Earnings included a $776 million pretax gain linked to the sale of shares in Visa Inc., the world's biggest credit-card network and $170 million of restructuring costs. San Francisco- based Visa set a record for U.S. initial public offerings last month by raising more than $19 billion, and the stock has since gained 57 percent. Bank of America ranked as Visa's second- largest bank owner after JPMorgan.

The world's biggest banks and brokerages have disclosed $288 billion of writedowns and credit losses since June because of collapsing prices in U.S. mortgage markets. They've raised more than $160 billion to replenish capital, with Bank of America tapping public investors for at least $13 billion after writedowns and credit losses that totaled at least $8.2 billion before today, according to data compiled by Bloomberg.

Potential Costs

Late payments in the bank's $81 billion credit-card portfolio may have reached 5.8 percent as of Feb. 29, compared with an industry average of 4.1 percent, according to data compiled by Bloomberg on securitized loans.

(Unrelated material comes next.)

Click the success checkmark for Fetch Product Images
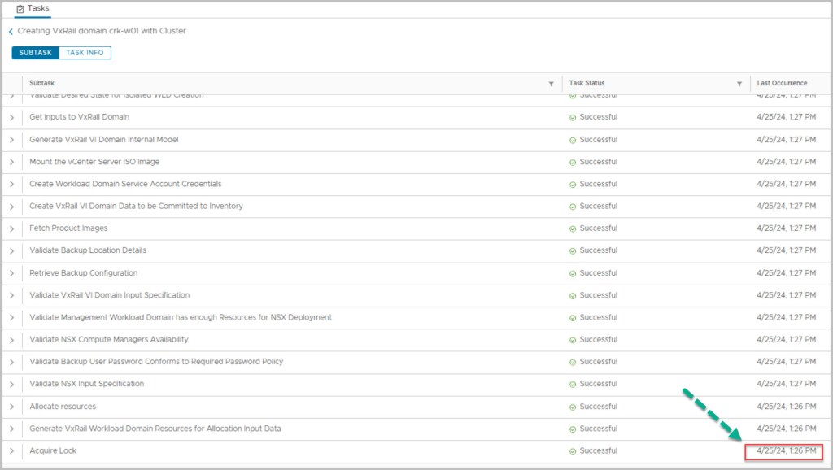Screen dimensions: 833x470 click(573, 228)
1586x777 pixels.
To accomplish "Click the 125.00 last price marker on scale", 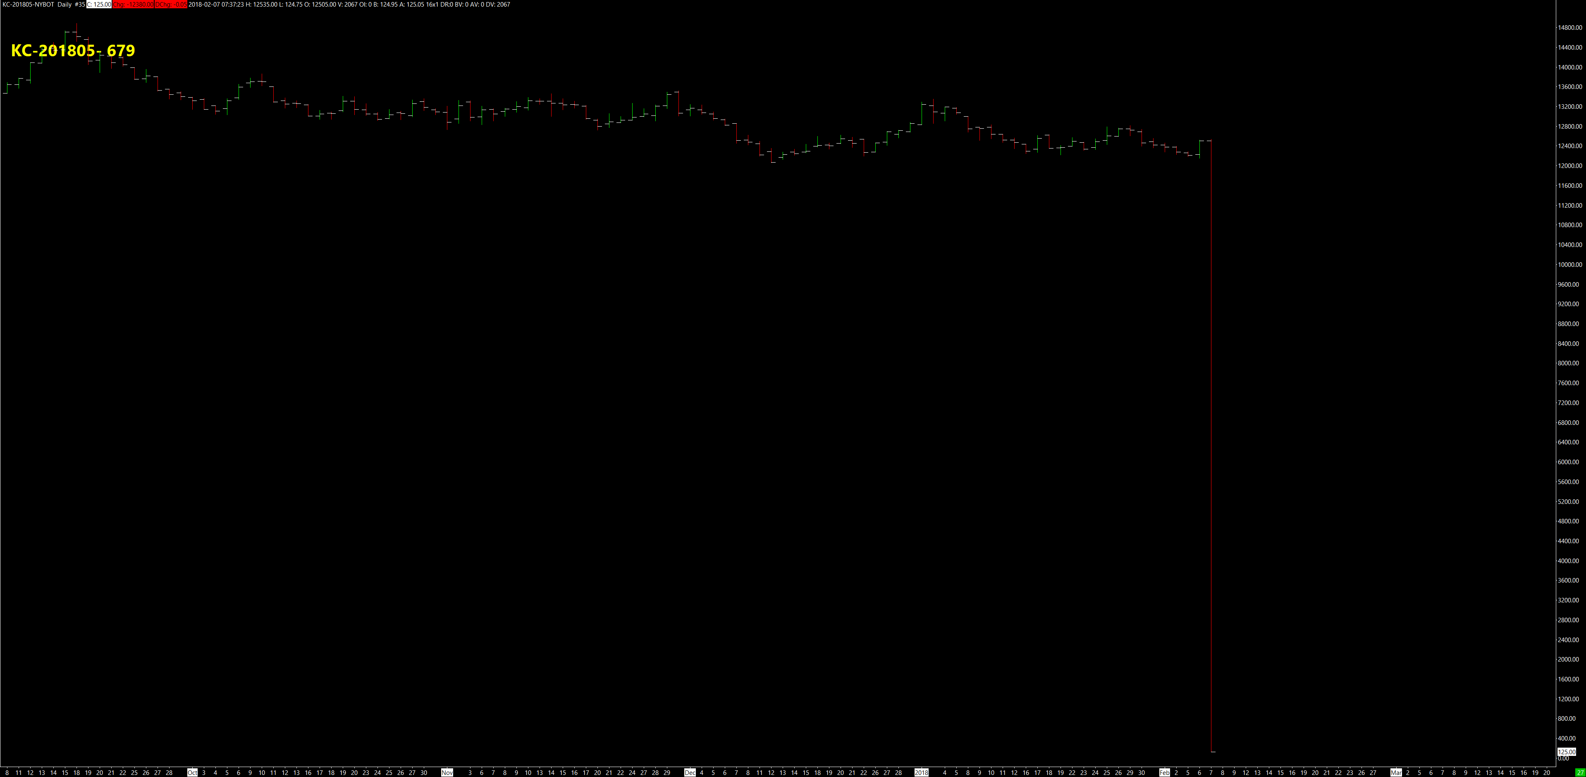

``We remain concerned about the health of the consumer given the prolonged housing slump, subprime issues, employment levels and higher fuel and food prices,'' Lewis said.

Assuming 2 percent of the bank's home-equity loans are uncollectible this year, the cost may be $2.3 billion, Fitch Ratings analyst John Mackerey said in a March 14 report. If the bad loans reach 5 percent, the damage could total $5.9 billion, he said.

About half of Bank of America's home-equity loans are in California, Nevada, Arizona and Florida, four states where housing prices are sliding faster than the national average.

Countrywide, with $34 billion in home-equity loans as of Dec. 31, also concentrated on those regions. All four ranked among the top 10 states with the most foreclosure filings last month, according to Irvine, California-based RealtyTrac Inc., a seller of default data. U.S. median home prices as of February were 15 percent below the peak of $230,200 in July 2006, according to the Chicago-based National Association of Realtors.